Altena. Alle, die über die Linscheidbrücke gehen und fahren müssen sich ab Montag, 16. Februar, auf Einschränkungen im Bereich der Linscheidbrücke einstellen. Wie die Stadt Altena mitteilt, müssen die Gehwegflächen sowie der Fahrbahnübergang der Brücke saniert werden.
Die Maßnahme ist in zwei Bauabschnitte unterteilt, teilt Stadtsprecher Hanno Grundmannmit. Zunächst wird auf der südlichen Seite der Brücke gearbeitet – im Bereich zwischen dem Kreisverkehr Bahnhofstraße/Hagener Straße und dem Ende der Linscheidbrücke stadteinwärts. Im Anschluss folgt der zweite Bauabschnitt auf der gegenüberliegenden Fahrbahnseite.
Baustellenampel auf halber Brückenhöhe
Ein Großteil der Arbeiten an den Gehwegen kann laut Stadt ohne vollständige Sperrung der jeweiligen Fahrtrichtung erfolgen. Allerdings wird die Fahrbahnbreite etwa auf mittlerer Höhe der Linscheidbrücke zu gering sein, um den Verkehr in beide Richtungen gleichzeitig passieren zu lassen. Daher wird während der gesamten Bauzeit eine halbseitige Sperrung mit Baustellenampel eingerichtet.
Um Rückstaus insbesondere im Bereich des Kreisverkehrs zu vermeiden, erhält die Ampelanlage dort einen zusätzlichen Sensor. Dieser soll bei erhöhtem Verkehrsaufkommen in Richtung Innenstadt beziehungsweise Markaner dafür sorgen, dass der Verkehr rechtzeitig abfließen kann und der Kreisverkehr nicht blockiert wird.

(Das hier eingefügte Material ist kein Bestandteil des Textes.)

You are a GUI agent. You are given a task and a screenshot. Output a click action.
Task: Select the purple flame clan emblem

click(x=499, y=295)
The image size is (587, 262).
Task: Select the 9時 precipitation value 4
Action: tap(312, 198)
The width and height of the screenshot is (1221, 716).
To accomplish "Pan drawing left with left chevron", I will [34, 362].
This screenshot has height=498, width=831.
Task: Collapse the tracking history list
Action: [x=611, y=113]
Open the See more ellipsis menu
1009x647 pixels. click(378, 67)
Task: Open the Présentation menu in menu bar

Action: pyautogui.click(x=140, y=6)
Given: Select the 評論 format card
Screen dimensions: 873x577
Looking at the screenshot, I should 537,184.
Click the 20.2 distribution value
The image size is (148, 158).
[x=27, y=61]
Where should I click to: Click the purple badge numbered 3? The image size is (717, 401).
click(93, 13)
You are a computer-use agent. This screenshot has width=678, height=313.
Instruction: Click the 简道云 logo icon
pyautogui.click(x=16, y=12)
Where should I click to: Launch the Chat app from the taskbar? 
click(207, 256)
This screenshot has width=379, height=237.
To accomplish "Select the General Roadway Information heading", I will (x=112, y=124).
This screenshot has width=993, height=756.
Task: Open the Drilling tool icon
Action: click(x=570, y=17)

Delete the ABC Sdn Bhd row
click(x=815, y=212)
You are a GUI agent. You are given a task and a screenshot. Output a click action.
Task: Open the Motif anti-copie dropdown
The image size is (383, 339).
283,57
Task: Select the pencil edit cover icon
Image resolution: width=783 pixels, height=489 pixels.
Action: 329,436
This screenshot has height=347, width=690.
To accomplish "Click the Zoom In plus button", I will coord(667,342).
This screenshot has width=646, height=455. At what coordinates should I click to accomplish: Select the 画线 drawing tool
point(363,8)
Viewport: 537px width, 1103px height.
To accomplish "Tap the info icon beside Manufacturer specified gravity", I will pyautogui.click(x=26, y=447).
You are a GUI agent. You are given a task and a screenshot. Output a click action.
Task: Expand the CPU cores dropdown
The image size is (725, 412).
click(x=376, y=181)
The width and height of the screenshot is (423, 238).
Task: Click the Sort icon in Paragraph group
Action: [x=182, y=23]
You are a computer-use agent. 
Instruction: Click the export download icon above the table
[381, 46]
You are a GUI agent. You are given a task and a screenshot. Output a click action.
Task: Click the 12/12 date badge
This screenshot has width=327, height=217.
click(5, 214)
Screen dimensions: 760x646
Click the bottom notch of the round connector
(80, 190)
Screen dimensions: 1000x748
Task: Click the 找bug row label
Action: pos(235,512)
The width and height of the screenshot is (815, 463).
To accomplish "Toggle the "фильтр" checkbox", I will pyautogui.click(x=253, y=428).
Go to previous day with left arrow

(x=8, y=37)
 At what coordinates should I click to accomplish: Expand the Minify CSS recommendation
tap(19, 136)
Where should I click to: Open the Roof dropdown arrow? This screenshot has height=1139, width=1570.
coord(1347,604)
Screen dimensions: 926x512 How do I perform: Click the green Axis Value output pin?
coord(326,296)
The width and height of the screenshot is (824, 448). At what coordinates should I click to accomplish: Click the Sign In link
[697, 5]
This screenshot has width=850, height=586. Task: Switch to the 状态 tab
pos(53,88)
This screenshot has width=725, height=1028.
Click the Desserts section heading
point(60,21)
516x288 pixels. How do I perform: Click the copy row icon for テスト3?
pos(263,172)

Arbeiten voraussichtlich bis Ende Mai
Die Stadt rechnet damit, dass die Maßnahme spätestens bis zum 30. Mai abgeschlossen sein wird. Verkehrsbehinderungen sollen sich auf diesen Zeitraum beschränken. „Je nach Witterung kann es jedoch zu Anpassungen im Bauablauf kommen„, so Grundmann. Um Zeit zu sparen, sei deswegen vorgesehen, bei Bedarf zwischen den beiden Bauabschnitten zu wechseln. Sollte das Wetter nach dem Abfräsen des alten Gehwegs im ersten Abschnitt dauerhaft zu schlecht sein, könnte zunächst auch der gegenüberliegende Gehweg abgefräst werden. „Bei zu kalten oder nassen Bedingungen ist eine neue Oberflächenherstellung nicht möglich„, räumt er ein.
Mögliche Einschränkungen für Fußgänger
In diesem Fall müssten Fußgängerinnen und Fußgänger für einige Wochen mit Einschränkungen rechnen. Ein längerer Umweg über die Bahnhofstraße, die Bahnhofsunterführung und die Fußgängerbrücke zum Markaner wäre dann erforderlich. „Wir hoffen, dass diese zusätzliche Belastung vermieden werden kann und informieren vorsorglich über das mögliche Szenario“, sagt der Stadtsprecher.